Closed orensharon closed 6 years ago

orensharon commented 6 years ago

I'm using ObservableRegister to determine updates on my slave devices. It calls notifyObservers with hardcoded argument of 'value', I can't inherit from ObservableRegister and overridden setValue methods because they are final. I had to copy whole ObservableRegister class and change the argument to given one - I think it's a better default behavior.

steveohara commented 6 years ago

Not sure what you are asking to change - do you want the methods not to be final or something else? I'm very happy to take pull requests if you have the time to make some changes.

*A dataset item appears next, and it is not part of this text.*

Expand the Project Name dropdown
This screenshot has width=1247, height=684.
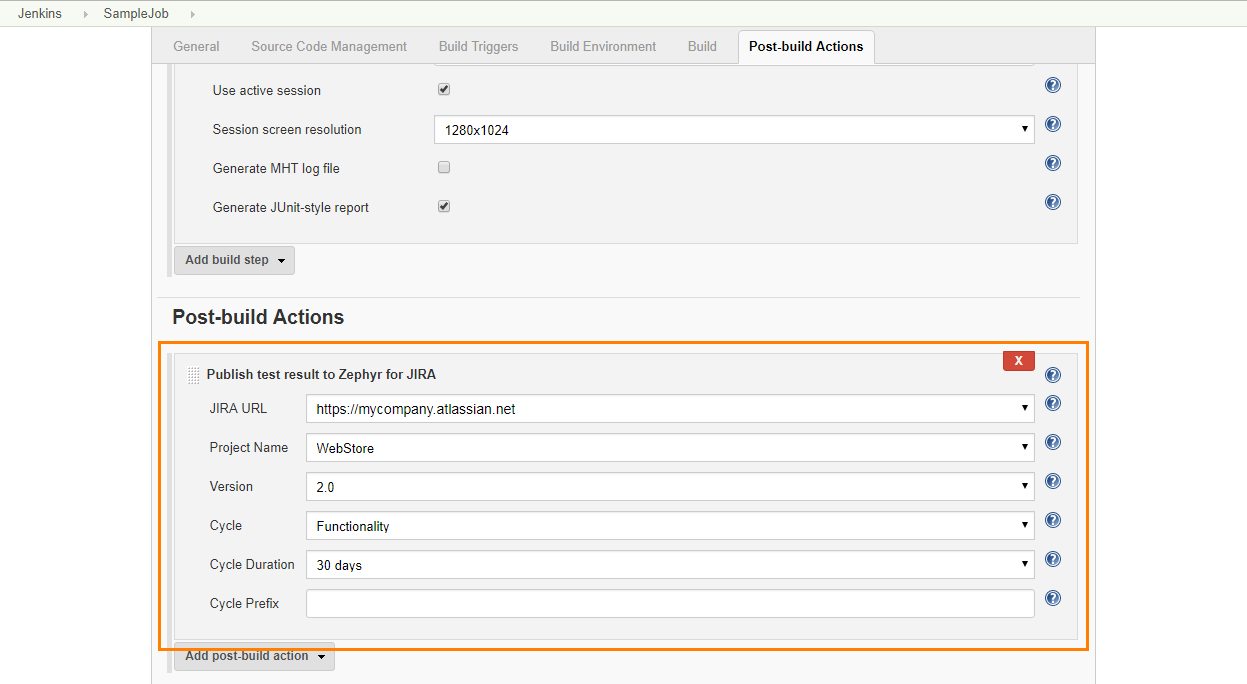click(1023, 447)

steveohara commented 6 years ago

To be honest, I have never used the Observable stuff and there aren't any unit tests for it (please submit some if you have some time). Whenever we have created a Slave, we have implemented an instance of ProcessImage and overridden the required register interactions that we are supporting. We then add that to the Slave for a specific Unit ID. It's perhaps a little more code, but gives you a lot more flexibility when handling comms with a master.

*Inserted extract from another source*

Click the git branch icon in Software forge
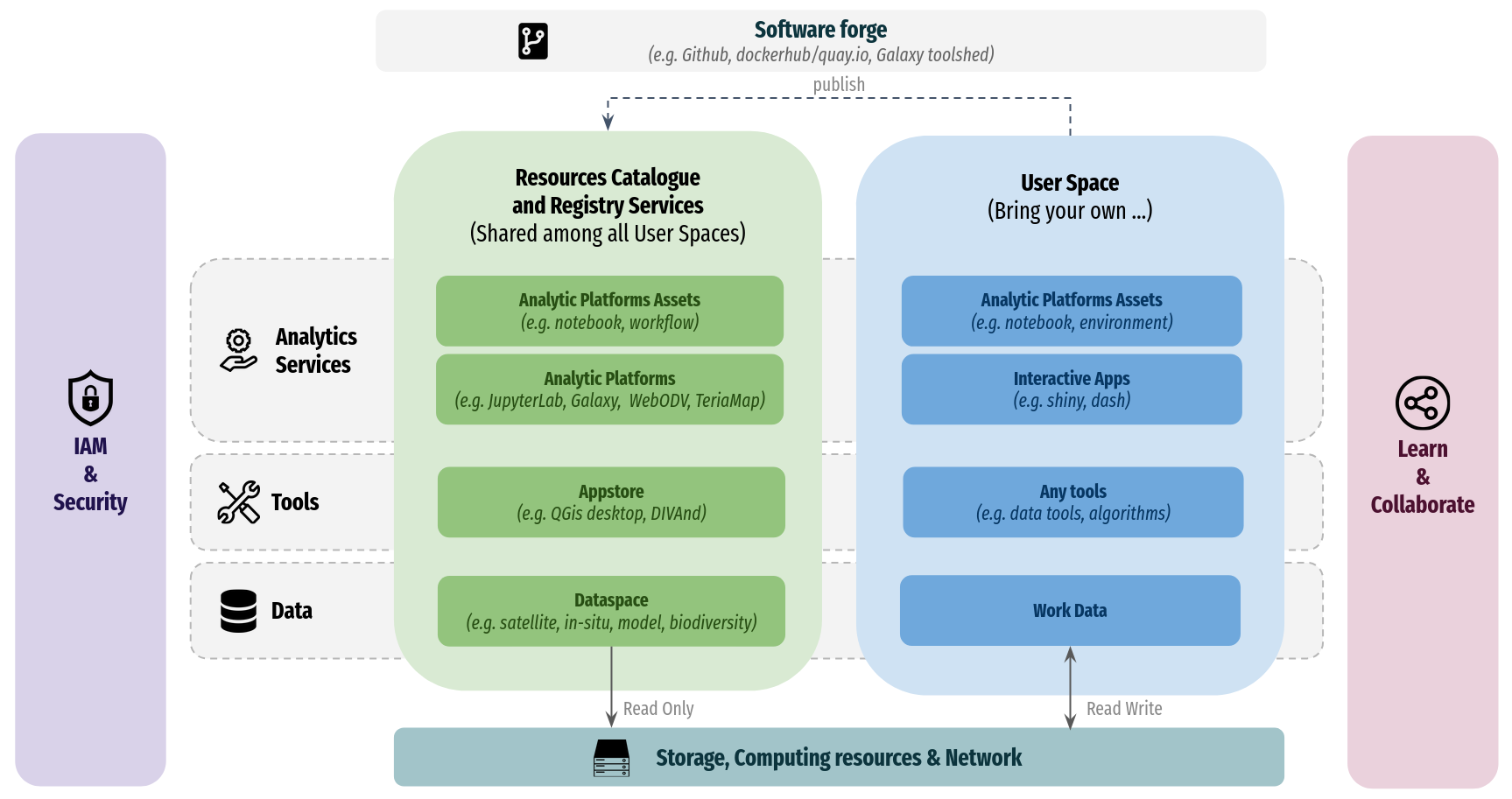 [x=532, y=41]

orensharon commented 6 years ago

Thanks for your quick answer. I can take pull request. I hope to get time for the unit testing soon.

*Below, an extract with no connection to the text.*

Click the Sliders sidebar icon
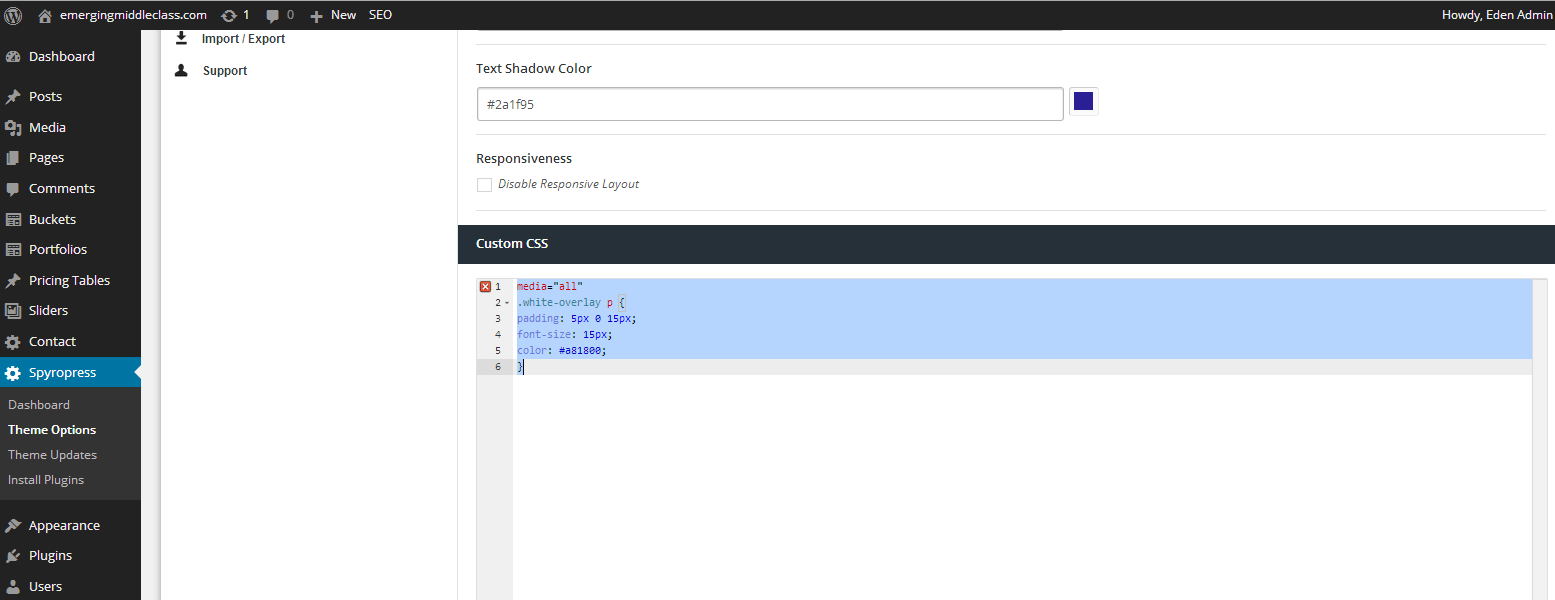The image size is (1555, 600). coord(18,310)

orensharon commented 6 years ago

@steveohara How do I get permission to push into 'dev' branch?

steveohara commented 6 years ago

You need to fork the project, clone your fork to your local machine, make your changes (adding in unit tests :)), test them, push them to you remote fork and then create a Pull Request. This is explained neatly here; https://www.thinkful.com/learn/github-pull-request-tutorial

steveohara commented 6 years ago

Looking at the code, I can see no reason why any public method or class is set to final so I've removed it from them all.

I can only imagine it was applied by the original author in the belief that it would improve performance because I can't see any mutability issues. Even if it did marginally improve performance, the loss of flexibility wouldn't be worth it.